[Author's Note: Because of a system failure last week, the links to sources in this post have been lost. I'm attempting to reconstruct the missing links and apologize for the current lack of proper sourcing.]
Last Friday, the Islamic State in Iraq and Syria (ISIS) gave Christians in Mosul an ultimatum: convert to Islam, leave the area, or die. ISIS had seized a large section of the country’s northern region in June, including the city of Mosul, the second largest city in Iraq. Since the takeover, the militant group has been putting pressure on Christians and other religious minorities in the areas. Most of the remaining Christians departed the city last week.
According to CNN, a total of 52 Christian families left the city early Saturday morning, with an armed group prohibiting some of them from taking anything but the clothes on their backs. But a few Christians were reported to have converted to Islam in order to save their families’ lives and their property. All 30 churches and monasteries in the city are under ISIS control. AINA News reports that crosses have been removed from all of them, some have been burned, destroyed, and looted, while many other are been used as ISIS centers. “ISIS seems intent on wiping out all traces of minority groups from areas it now controls in Iraq,” said Sarah Leah Whitson, Middle East director at Human Rights Watch. “No matter how hard its leaders and fighters try to justify these heinous acts as religious devotion, they amount to nothing less than a reign of terror.”
[The information in this paragraph was originally based on a UN report which as has since been come under question. Further updates will be provided when the issue is clarified: Along with the widespread religious persecution, ISIS is also embarking on a campaign that violates the human rights of Muslim women in the area. The UN reports ISIS has ordered all girls and women between the ages of 11 and 46 in and around the city to undergo female genital mutilation. Female genital mutilation—the partial or total removal of external female genitalia—is used as a means of suppressing a woman's sexual desire.]
How many Christians live in the Mosul?
A decade ago, about 35,000 Christians lived in the city of 2 million people. But that number had dwindled to approximately 3,000 by the time of the ISIS takeover, and only few hundred Christian families remained in the city until recently.

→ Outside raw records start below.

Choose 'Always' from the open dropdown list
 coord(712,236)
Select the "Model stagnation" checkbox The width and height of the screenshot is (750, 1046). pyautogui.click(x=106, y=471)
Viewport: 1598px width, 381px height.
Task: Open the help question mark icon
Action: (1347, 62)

What is the significance of Mosul?
Mosul is one of the holiest cities for Middle Eastern Christian groups. The city, located on the west bank of the Tigris River in northern Iraq, is opposite the ancient Assyrian city of Nineveh. The city of Ninevah is mentioned in the Bible in Genesis, 2 Kings, Isaiah, Jonah, Nahum, Zephaniah, and Matthew. Along with its Biblical connection, the city reportedly contains the tomb of the Old Testament prophet Jonah. A mosque built upon the burial site was blown up by ISIS on July 24 because the militants claimed the mosque had become a place for apostasy.
Who is ISIS?
ISIS (also known as ISIL) is the group that during the Iraq War was often referred to as “Al-Qaeda in Iraq.” ISIS stands for The Islamic State in Iraq and Syria (the group is actually called “The Islamic State in Iraq and the Levant” but most western media translate “Levant” as “Syria.”). The group claims it is an independent state with claims to Iraq, Syria, and Lebannon. It was established in the early years of the Iraq War and pledged allegiance to al-Qaeda in 2004. The group has targeted military and governments of Iraq and Syria but has also claimed responsibility for attacks that have killed thousands of Iraqi civilians. According to a study compiled by U.S. intelligence agencies, ISIS has plans to seize power and turn the country into an fundamentalist Islamic state.
How did ISIS take control of Mosul?
The short answer: the Iraqi army ran away. Iraqi officials told the Guardian two divisions of Iraqi soldiers – roughly 30,000 men – simply turned and ran in the face of the assault by an insurgent force of just 800 fighters. Senior government officials in Baghdad were equally shocked, accusing the army of betrayal and claiming the sacking of the city was a strategic disaster that would imperil Iraq’s borders.
What can be done to protect these Christians?
Most Christians in Mosul have fled 55 miles to the east, to the city of Erbil, the capital and largest city of the Kurdistan Region of Iraq. Erbil’s governor, Nawzad Hadi, has pledged to protect fleeing Christians and other minority groups. The territory is currently home to more than 2 million refugees and internally displaced people from Iraq and Syria, according to the United Nations.